Categories
News

Back When I Was a Clown

As I put the last of the pots and pans up on the shelf, the head cook asked what I wanted for breakfast. That was the deal: work graveyard doing the dishes and we’ll pay you eight bucks an hour, then feed you when you’re done. It wasn’t much, of course, but I was just barely hanging on in Santa Barbara. Besides, in those days, most money was cash to me, and the purpose of cash was to leave town.

The whole idea of moving to California had been to take a shot at settling down. I’d been out of school for a few years, most of them spent kicking around the country, working here and there, going with the motto “Don’t pay rent — pay bus fare.”

The point had always been to keep moving. Don’t get a full-time job. Go visit people. Do stuff. See things. Work can wait.

I had struggled along in Santa Barbara, trying to make it work. One job had dried up, another was intolerable, and then along had come the dishwashing gig. Just for a couple of nights, the guy had said, and then we’ll see. Suited me perfectly.

It was a Friday morning, October 30th. There I was, working on a big breakfast, with $64 cash in my pocket, and the Grateful Dead was playing Halloween the next night in Oakland.

Today I sit in a cubicle job, wondering what happened. Life was simpler then, easier now. All I needed that Halloween was a ride up the coast and a funny hat to go with my borrowed clown costume.

“We need to talk about this rack of pans,” the manager said to me. “It looks like you just tossed them in here with no idea what order they’re supposed to be in.”

I looked at him, bleary-eyed from the night before, trying hard to find a place within me where I gave a damn what order those pans were in. I allowed that he was right, that I wasn’t really paying attention to where they went, and that I’d be happy to fix them after I was done eating.

“Fine,” he said. “So, you lookin’ for full-time work?”

Well, that was the question, wasn’t it? Did I want to work? Hell, do I want to work even now? No, not really.

“I’d rather not wash dishes all night,” I said.

“How about mornings cooking?”

How about mornings cooking. Well, let’s see. Eight bucks an hour, a free meal every shift, theoretically learning a few things about cooking and the business, a job that can be re-created all over the country

“Sure, that sounds good,” I finally said.

_DIRECTIONS_:
[1] List every place name that appears in the essay.
[2] Copy word for word the part of the essay that opens with the words containing "I had struggled" and closes with "Suited me perfectly.".
The items after this point aren't needed.

_LISTED ENTRIES_:
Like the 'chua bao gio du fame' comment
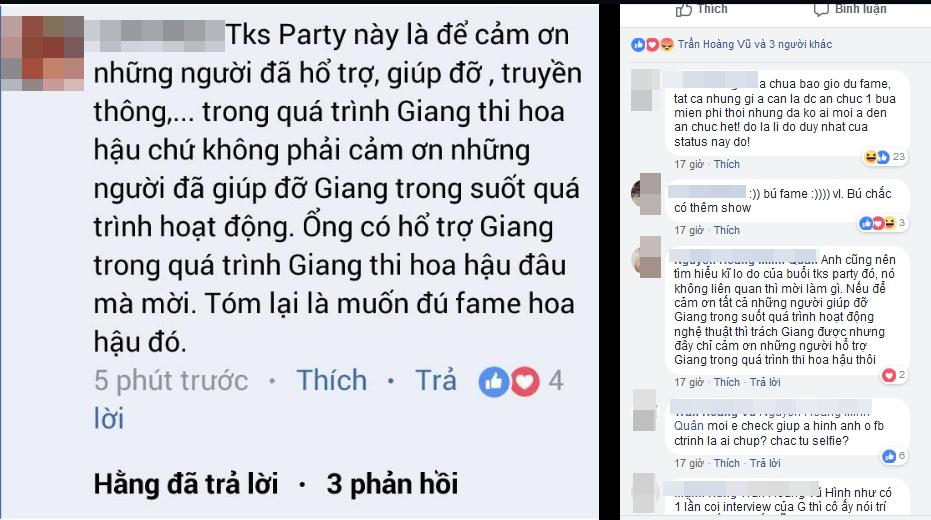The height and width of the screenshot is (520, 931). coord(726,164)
* * *
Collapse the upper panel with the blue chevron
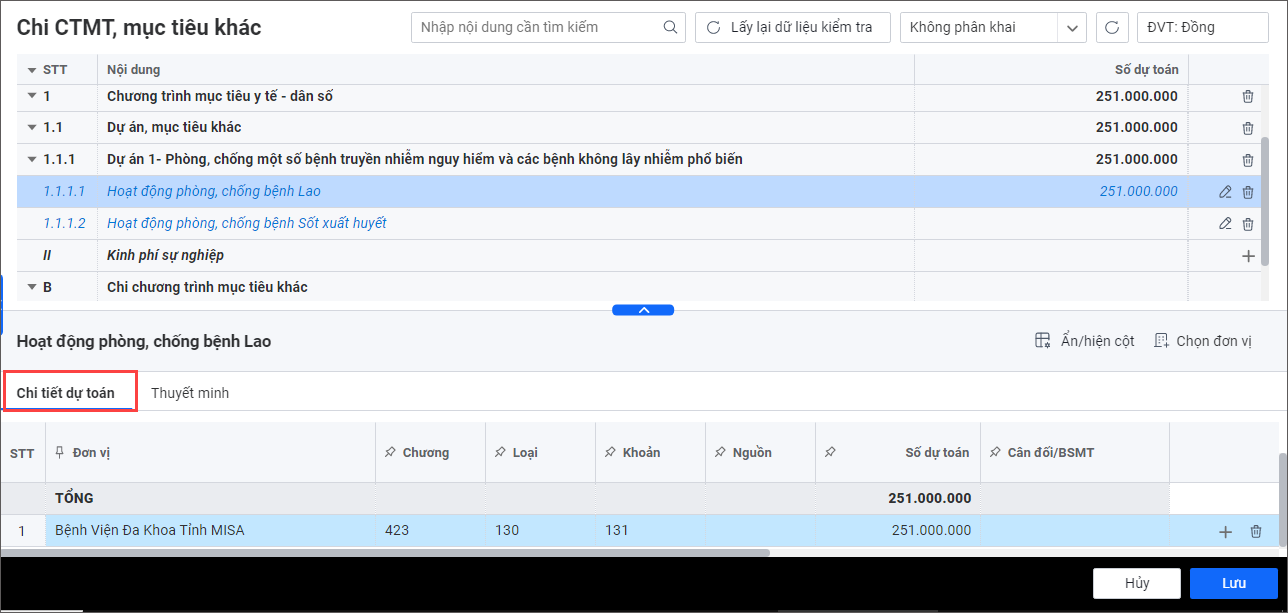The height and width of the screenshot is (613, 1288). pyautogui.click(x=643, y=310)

_WRITTEN ANSWERS_:
[1] Santa Barbara, California, Oakland

[2]
I had struggled along in Santa Barbara, trying to make it work. One job had dried up, another was intolerable, and then along had come the dishwashing gig. Just for a couple of nights, the guy had said, and then we’ll see. Suited me perfectly.